¶ 21. (dissenting in part; concurring in part). The majority concludes that the injuries alleged in claims 1, 3, 4, and 5 of the complaint were primarily to the corporation and secondarily to the Borne Trust. The majority concludes that these claims were correctly dismissed because the Trust was not a registered stockholder at the time of the alleged injury-causing action. Majority at ¶¶ 14-16. I respectfully disagree. I believe the Trust sufficiently alleged a *268breach of fiduciary duty and that this claim is a direct action which may be brought by the Trust, even if the Trust was not a stock owner at the time of the alleged injury-causing action. In addition, with respect to dismissal of the Trust's dissenters' rights claim, I concur with the result, but write separately because I differ in how we should reach that result.

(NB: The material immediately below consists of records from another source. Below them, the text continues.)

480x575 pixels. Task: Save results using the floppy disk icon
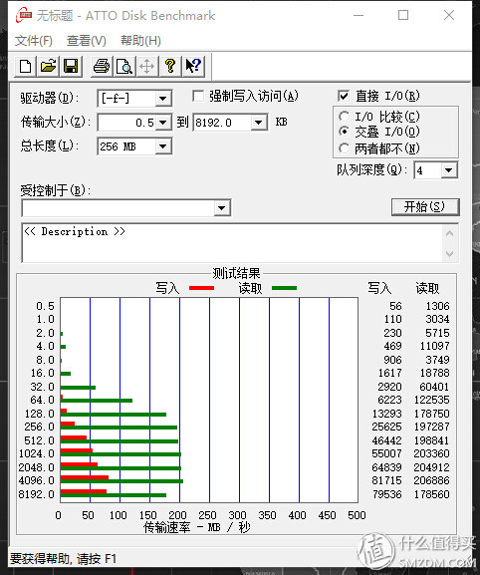71,67
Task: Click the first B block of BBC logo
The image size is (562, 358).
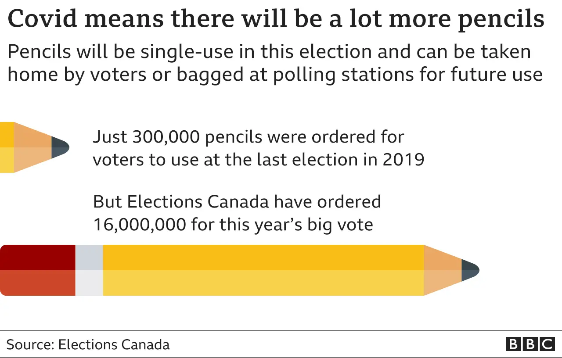Action: coord(513,344)
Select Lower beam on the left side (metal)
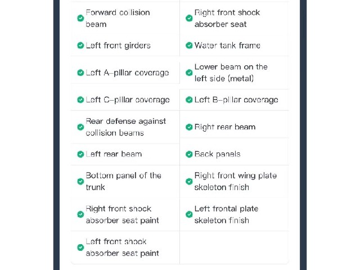The image size is (360, 270). click(231, 73)
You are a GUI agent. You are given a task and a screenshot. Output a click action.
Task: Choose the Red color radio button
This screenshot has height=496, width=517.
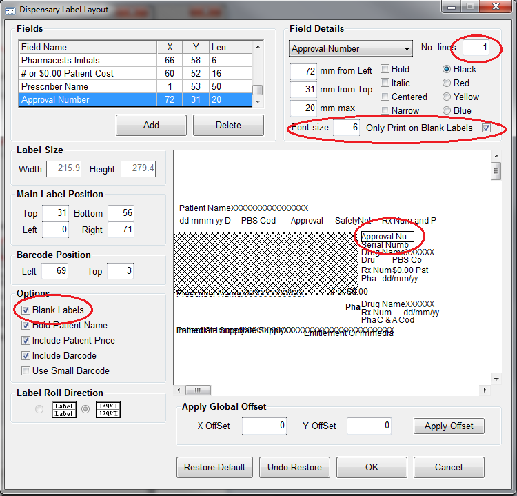coord(447,83)
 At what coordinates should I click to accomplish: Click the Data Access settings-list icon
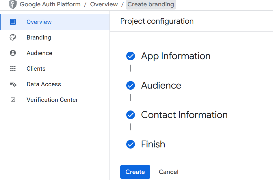tap(13, 84)
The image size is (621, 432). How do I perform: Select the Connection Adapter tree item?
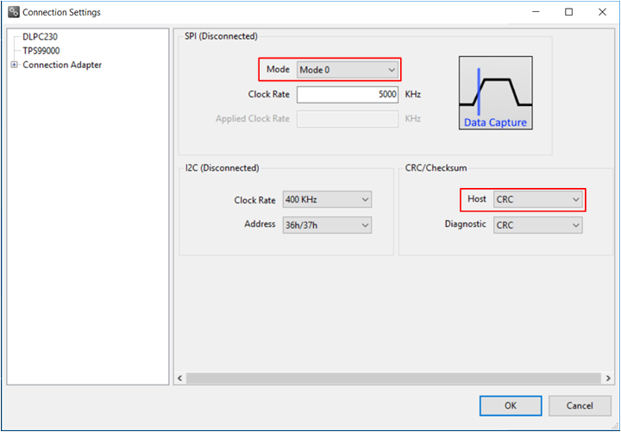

¶ 22. The rules governing the sufficiency of a civil complaint are well established. "The purpose of the complaint is to give notice of the nature of the claim; and, therefore, it is not necessary for the plaintiff to set out in the complaint all the facts which must eventually be proved to recover." Morgan v. Pennsylvania Gen. Ins. Co., 87 Wis. 2d 723, 731, 275 N.W2d 660 (1979). "[I]f any set of facts would support the allegations to make out a legally sufficient claim, these facts must also be considered admitted." Id. at 734. When reviewing a complaint, "we must liberally construe the . . . complaint" and we may sustain a "motion to dismiss only if it is clear that under no circumstances can [the plaintiff] prevail." Barry v. Maple Bluff Country Club, 221 Wis. 2d 707, 723, 586 N.W2d 182 (Ct. App. 1998).
¶ 23. The majority's recitation of the test to determine whether a claim belongs to the corporation (derivative cause of action) or the individual (direct cause of action) is incomplete. The majority states:
[A] derivative claim arises when the injury complained of was not caused by acts against the plaintiff, but rather by acts against the corporation that cause harm to the corporation. Derivative claims are those a corporation could bring because the corporation's assets are affected.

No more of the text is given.